Will the UNP seek legal recourse to unseat the Ven Thera?

Ven Athureliye’s contradictions

Daily News Editorial

Ven Athureliye Rathana is not a monk who makes political waves like in the case of the late Ven Maduluwawe Sobitha, who, throughout his ordained life, made great efforts to transform the national polity and resurrect it from the pits it had fallen into. However as a member of the Jathika Hela Urumaya, which is the first Bikkhu body that entered parliamentary politics, the Ven Athureliya gained prominence for his strong sentiments on behalf of the country’s Buddhists and his advocacy of a righteous Sri Lanka.

But the JHU, along with the Ven Rathana, was soon to learn that parliament was not exactly the right forum to carry out its reforms mission. The party was subject to a baptism of fire, so to speak, on its very first day in parliament where the Bikkhu members of the JHU were roughed up, ending with the Ven Kotikawatte Sri Sumangala being admitted to hospital. None of this setbacks were to deter the Ven Rathana though, who continued to be a strong voice in parliament against injustice and oppression of the state and what he perceived to be internal and external threats to Buddhism. It is on the basis of the latter and what he saw as Indian expansionism that the Ven Thera and the JHU decided to throw in their lot with Mahinda Rajapaksa in 2005.

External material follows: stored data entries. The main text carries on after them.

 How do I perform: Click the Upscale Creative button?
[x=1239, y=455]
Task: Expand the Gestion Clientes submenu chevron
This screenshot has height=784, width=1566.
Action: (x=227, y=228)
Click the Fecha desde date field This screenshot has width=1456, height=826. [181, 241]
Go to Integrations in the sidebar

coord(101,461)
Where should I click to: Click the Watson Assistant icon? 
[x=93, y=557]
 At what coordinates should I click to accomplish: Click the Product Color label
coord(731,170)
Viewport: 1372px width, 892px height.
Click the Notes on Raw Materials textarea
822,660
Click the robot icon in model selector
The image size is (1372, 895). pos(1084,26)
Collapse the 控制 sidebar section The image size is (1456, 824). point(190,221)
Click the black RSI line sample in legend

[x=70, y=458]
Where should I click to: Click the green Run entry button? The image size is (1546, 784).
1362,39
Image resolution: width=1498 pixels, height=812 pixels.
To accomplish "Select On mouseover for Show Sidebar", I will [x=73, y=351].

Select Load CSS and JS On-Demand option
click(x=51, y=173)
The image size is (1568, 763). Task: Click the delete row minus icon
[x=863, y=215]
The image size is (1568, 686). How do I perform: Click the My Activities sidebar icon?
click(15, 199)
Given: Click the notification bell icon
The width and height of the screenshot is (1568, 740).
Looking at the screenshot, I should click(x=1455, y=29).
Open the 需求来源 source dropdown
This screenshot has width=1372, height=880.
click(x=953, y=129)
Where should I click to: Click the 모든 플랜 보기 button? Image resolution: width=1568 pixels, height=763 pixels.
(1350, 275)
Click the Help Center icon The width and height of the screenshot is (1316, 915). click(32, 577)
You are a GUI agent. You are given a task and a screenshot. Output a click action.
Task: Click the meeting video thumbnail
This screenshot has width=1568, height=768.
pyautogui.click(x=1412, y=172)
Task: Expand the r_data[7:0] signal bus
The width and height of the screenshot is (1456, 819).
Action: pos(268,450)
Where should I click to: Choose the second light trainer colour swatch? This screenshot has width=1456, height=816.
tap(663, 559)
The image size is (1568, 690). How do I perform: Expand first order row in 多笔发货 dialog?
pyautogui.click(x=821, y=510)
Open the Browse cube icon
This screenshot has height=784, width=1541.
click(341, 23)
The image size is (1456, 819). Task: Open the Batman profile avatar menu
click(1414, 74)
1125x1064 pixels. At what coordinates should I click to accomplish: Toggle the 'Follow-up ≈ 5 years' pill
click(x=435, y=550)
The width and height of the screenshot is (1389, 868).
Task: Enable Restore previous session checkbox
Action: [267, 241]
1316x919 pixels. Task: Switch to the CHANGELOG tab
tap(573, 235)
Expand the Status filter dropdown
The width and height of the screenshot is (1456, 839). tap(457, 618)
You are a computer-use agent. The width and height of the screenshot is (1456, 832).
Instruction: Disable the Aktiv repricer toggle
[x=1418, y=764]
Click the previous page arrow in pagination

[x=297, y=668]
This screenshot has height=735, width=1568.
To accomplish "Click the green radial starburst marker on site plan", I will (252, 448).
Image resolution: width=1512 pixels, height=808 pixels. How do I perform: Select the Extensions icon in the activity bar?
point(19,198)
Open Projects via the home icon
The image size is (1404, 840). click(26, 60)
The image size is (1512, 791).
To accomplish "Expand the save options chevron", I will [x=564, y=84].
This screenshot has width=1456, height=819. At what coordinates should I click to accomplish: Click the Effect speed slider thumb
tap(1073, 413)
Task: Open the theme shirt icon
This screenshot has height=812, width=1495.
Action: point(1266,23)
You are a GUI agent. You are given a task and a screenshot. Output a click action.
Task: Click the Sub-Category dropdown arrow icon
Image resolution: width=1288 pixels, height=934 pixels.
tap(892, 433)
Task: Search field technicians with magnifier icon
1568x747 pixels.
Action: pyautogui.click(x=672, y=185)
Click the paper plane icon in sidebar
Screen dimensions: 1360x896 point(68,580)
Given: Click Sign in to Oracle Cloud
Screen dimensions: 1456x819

The JHU, though, when it saw that Rajapaksa was deviating from the policies and undertakings agreed to, decided to throw in its lot with the Common Candidate, with the exception of a few monks such as the Ven Ellawela Medhananda, who stayed put with Rajapaksa.

Much water had flown under the bridge since then and today the Ven Athureliya appears to have adopted the same stance he took with regard to Rajapaksa in 2005, holding the government to its pledges to the people and opting to sever ties with the regime after admitting to be disillusioned by the path pursued by it. Noble as the Ven Thera’s intentions are for the country, some of his demands are not in sync with what is good for the country in terms of its economic health and future progress.

One of Ven Thera’s demands is for the cancellation of the Hambantota port project and to stay the ECTA agreement with India. Strangely, Ven Athureliya is against the government antagonizing India by the influx of Chinese investments to the country. This, by a movement which was openly hostile to India not so long ago and its raison d’ etre for supporting Mahinda Rajapaksa in 2005.

The Ven. Thera’s professed mission to steer the government on the correct path, through a National Council he intends setting up, should not impinge on the economic strategies of the government that would benefit the country. In no way should this Council play the role of a pressure group to stymie the government’s economic plans. Policy decisions affecting the economy should be strictly the province of the government.

Be that as it may, Ven. Rathana is still an advisor of the President and while being so he cannot run with the hare and hunt with the hound. He is, after all, a member of parliament nominated on the National List and as such has no moral right to make statements that would embarrass the government. The Ven. Thera is also full of contradictions. While saying that his movement is not a political party he says they have not yet decided on contesting the Local Government Elections. A Presidential Election will be an entirely different ball game, he asserts. Also while saying that Mahinda Rajapaksa was a spent force, the Ven Thera nevertheless invites all political forces to join his movement which he asserts is not a political entity.

Which begs the question. Can President Sirisena hope to have, as his special advisor, an individual, a Bikkhu notwithstanding, who has deemed that his (President’s) Government is on the wrong path, failed to fulfill its promises and that he (Ven Athureliya) has decided to leave that self same government and sit as an Independent in parliament since the government has not taken steps to mend its ways? Can he also afford to have, as his adviser, a person who has all but attacked the government’s economic policies by calling for the scrapping of the Hambantota port project and the proposed ETCA agreement? Can the President also have Ven Athureliya as his advisor after the latter had decided to leave his government and sit as an Independent MP in parliament, where, in time to come, will permit him the opportunity to make common cause with the Joint Opposition?

What is the legal position of Ven Rathana’s exit from the UNP, from which party he was appointed as a National List MP? Will the UNP seek legal recourse to unseat the Ven Thera, which is unlikely, given the backlash this would invite? Or in the case of legal action being taken, will the Ven.Thera resort to the beaten track and claim he is still a member of the UNP though sitting as an Independent?